Seriously: Post of the year, easy-peasy. It's that effing good. Obviously I've quickly become a huge fan of John Holbo. Many thanks to Eric for showing me the way. What a great discovery. Below are some selections from Holbo's "Whig" post which I know I'll return to in the weeks and months ahead. [Do not consider this a substitute for reading the whole thing!] Plus below that I'll add some other (related) worthwhile stuff.
Holbo, quoting Louis Hartz:
"In politics men who make speeches do not go out of their way to explain how differently they would speak if the enemies they had were larger in size or different in character. On the contrary whatever enemies they fight they paint in satanic terms, so that a problem sufficiently difficult to begin with in a liberal society becomes complicated further by the inevitable perspectives of political battle."

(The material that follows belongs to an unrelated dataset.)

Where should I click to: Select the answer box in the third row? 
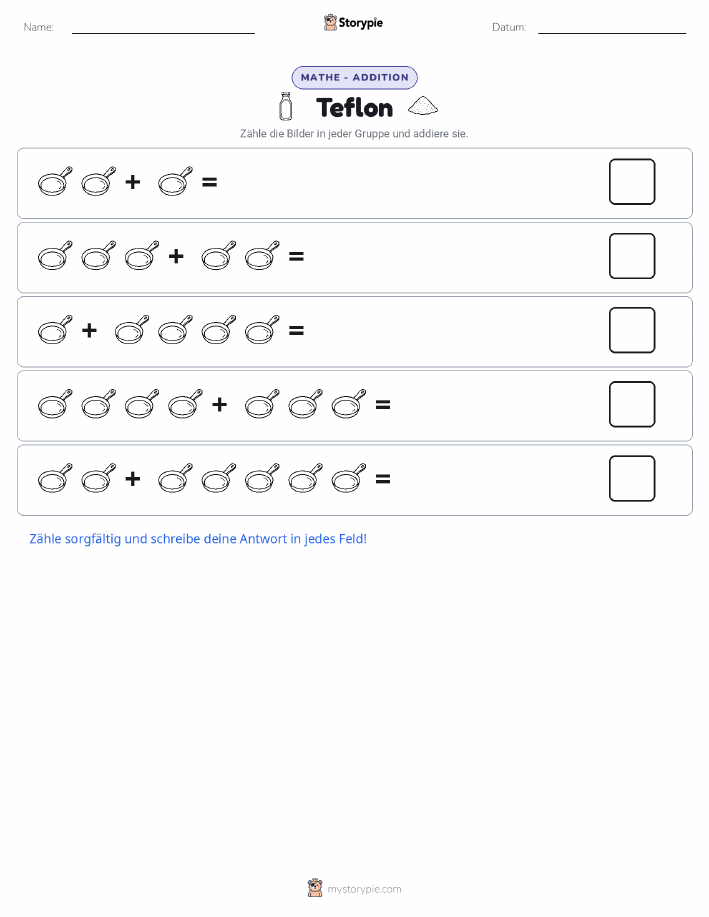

This implies double cluelessness, through narcissism of small differences. When you get angry at your enemies - and you will - you need some sufficiently pungent philosophical vocabulary to function as vent and vehicle for your excess of affect. Unfortunately, your enemy shares your major Lockean premises. So you hallucinate it is otherwise. (To use Hartz' terms) whiggish liberals accuse democratic liberals of being socialists (or, latterly, communists; more lately, Islamofascists and traitors); democratic liberals accuse whiggish liberals of being aristocrats (or fascists.)
...
Of course - being a democrat, not a whig - I am most offended by the right's recent indulgence in kneejerk pee wee hermeneutics of suspicion... Blah blah. It's a form of motivated irrationality - a tactical deployment of stupidity, shutting down inconvenient conversations; it has its psychic satisfactions, I'm sure. But just as the best laid plans that start with 'first I'll get falling down drunk' oft go astray, so tactical stupidity tends to turn strategic. Stupidity, like hope, is not a plan. (Like beer goggles: smear goggles. When you wear them, you can't tell the difference between Matthew Yglesias and a shoe bomber.)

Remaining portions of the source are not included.